Many people have been wondering, what is the recommended order for a multiplexed HiFi pool: 1) first ccs and then demux 2) first demux and then ccs
Use 2k ecoli amplicons with barcoded overhang adapters, symmetric. Workflow steps: 1) Generate CCS 2) Demux subreads and whitelist on CCS hole numbers 3) Demux CCS 4) Compare both sets of hole numbers
Verbatim results for one chip:
Generated CCS reads : 274185 Demuxed CCS reads : 269919 (98.44%) Demuxed subreads : 271068 (98.86%)
Venn diagrams for two chips:
Just based on those numbers, one would say, pick subread demuxing. Here comes the but. Demuxing subreads is very IO heavy and takes ~100x longer than demuxing CCS. For the sake of time to result and disk space, perform CCS first and demux afterwards.
Q: Is there any systematic reason for reads that get correctly called by subread demux but not ccs or vice versa?
Let’s plot subread barcode scores, grouped by if they were only called in subreads (blue) or not (red)
Majority of what is subread output only is on the verge of being called at all. The problem with the current CCS draft stage is that it sometimes trims a few bases, which is generally not a big issue for demuxing, but if the barcode is molecularly damaged, too short or of low quality, a few missing bases lead to being uncallable.

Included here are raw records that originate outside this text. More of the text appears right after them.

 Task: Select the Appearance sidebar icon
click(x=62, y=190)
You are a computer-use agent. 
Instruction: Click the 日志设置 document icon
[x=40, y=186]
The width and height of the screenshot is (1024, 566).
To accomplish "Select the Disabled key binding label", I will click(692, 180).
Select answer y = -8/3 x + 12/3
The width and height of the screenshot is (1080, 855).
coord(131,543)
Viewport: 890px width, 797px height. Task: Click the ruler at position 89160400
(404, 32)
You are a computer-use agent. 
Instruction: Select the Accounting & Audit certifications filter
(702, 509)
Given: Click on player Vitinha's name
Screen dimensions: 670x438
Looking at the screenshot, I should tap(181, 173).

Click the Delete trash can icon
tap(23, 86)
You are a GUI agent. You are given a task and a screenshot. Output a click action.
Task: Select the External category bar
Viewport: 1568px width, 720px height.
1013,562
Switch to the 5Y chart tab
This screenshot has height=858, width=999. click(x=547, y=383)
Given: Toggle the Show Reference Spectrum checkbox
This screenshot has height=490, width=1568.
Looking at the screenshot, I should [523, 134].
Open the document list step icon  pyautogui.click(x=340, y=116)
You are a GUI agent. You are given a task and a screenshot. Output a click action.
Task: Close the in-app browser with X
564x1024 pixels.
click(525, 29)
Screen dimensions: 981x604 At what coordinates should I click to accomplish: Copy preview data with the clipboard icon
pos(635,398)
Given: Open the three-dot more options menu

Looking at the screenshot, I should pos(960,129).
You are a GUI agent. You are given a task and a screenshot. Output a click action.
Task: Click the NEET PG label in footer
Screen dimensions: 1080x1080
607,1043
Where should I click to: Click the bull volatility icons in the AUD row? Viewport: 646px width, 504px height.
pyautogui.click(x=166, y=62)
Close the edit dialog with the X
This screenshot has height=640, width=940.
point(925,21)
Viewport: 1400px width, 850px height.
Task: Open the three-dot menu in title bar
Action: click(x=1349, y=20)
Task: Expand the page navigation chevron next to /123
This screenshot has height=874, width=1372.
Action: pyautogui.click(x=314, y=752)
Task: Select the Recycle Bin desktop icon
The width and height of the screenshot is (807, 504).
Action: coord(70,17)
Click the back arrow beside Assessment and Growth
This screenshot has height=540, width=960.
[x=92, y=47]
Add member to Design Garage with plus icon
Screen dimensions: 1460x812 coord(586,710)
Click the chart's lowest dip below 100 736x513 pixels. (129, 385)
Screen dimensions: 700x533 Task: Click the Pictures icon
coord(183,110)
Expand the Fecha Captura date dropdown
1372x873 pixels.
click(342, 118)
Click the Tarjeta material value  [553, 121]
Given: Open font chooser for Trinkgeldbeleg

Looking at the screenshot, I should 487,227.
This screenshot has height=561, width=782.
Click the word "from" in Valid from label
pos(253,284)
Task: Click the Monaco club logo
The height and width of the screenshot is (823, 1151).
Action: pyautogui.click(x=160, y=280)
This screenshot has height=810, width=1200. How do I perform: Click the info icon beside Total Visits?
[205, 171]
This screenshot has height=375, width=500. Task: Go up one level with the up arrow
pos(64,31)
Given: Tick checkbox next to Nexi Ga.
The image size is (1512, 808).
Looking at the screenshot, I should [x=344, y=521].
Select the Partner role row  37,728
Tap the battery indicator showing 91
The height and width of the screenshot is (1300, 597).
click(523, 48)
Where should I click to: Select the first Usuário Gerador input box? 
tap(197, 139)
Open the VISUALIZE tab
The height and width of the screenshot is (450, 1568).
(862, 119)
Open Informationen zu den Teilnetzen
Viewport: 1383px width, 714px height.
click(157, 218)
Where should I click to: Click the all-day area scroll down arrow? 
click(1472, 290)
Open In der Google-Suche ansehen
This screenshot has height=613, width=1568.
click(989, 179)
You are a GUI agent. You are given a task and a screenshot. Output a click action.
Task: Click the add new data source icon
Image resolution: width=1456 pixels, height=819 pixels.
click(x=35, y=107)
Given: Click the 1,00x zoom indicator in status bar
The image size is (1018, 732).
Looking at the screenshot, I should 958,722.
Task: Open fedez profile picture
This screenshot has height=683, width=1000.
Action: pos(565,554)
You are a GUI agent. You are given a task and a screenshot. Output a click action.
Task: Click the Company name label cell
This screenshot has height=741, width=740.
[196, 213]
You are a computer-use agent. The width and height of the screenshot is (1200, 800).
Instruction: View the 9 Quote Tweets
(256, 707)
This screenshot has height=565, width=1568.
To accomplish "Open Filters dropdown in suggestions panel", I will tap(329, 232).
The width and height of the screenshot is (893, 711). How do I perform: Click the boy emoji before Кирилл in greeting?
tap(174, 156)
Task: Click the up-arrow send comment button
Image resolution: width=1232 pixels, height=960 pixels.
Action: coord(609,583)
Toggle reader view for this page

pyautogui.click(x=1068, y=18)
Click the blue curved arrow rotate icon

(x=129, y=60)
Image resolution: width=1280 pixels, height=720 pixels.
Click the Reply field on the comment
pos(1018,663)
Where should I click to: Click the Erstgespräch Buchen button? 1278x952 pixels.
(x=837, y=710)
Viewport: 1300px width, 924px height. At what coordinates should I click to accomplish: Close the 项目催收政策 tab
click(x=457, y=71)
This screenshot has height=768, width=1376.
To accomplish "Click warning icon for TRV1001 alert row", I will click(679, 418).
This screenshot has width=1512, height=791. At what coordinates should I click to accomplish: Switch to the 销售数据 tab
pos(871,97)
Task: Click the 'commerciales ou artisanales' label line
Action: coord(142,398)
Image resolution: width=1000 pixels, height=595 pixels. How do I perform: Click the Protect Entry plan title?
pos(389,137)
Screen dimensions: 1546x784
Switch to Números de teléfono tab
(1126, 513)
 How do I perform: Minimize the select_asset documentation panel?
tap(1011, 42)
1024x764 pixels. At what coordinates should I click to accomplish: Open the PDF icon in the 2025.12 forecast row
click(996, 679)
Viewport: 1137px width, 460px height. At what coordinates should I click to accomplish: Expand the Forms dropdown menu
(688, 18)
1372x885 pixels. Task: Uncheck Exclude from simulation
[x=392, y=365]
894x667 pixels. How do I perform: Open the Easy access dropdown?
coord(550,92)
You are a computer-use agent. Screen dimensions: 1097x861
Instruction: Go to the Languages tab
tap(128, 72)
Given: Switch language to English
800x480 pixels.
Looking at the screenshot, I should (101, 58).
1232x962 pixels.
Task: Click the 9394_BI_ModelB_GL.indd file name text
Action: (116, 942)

Vice versa, only called by CCS and not in subreads:
Again something that is on the verge being called. The reason for the ~300 reads at 100 score, no idea so far. In general, this is 0.1% of the data. Let’s investigate those ~300 calls and plot their subread demux barcode scores.
It’s curious why they didn’t get called, but for 0.1% not worth changing any parameters now, but worth future investigation.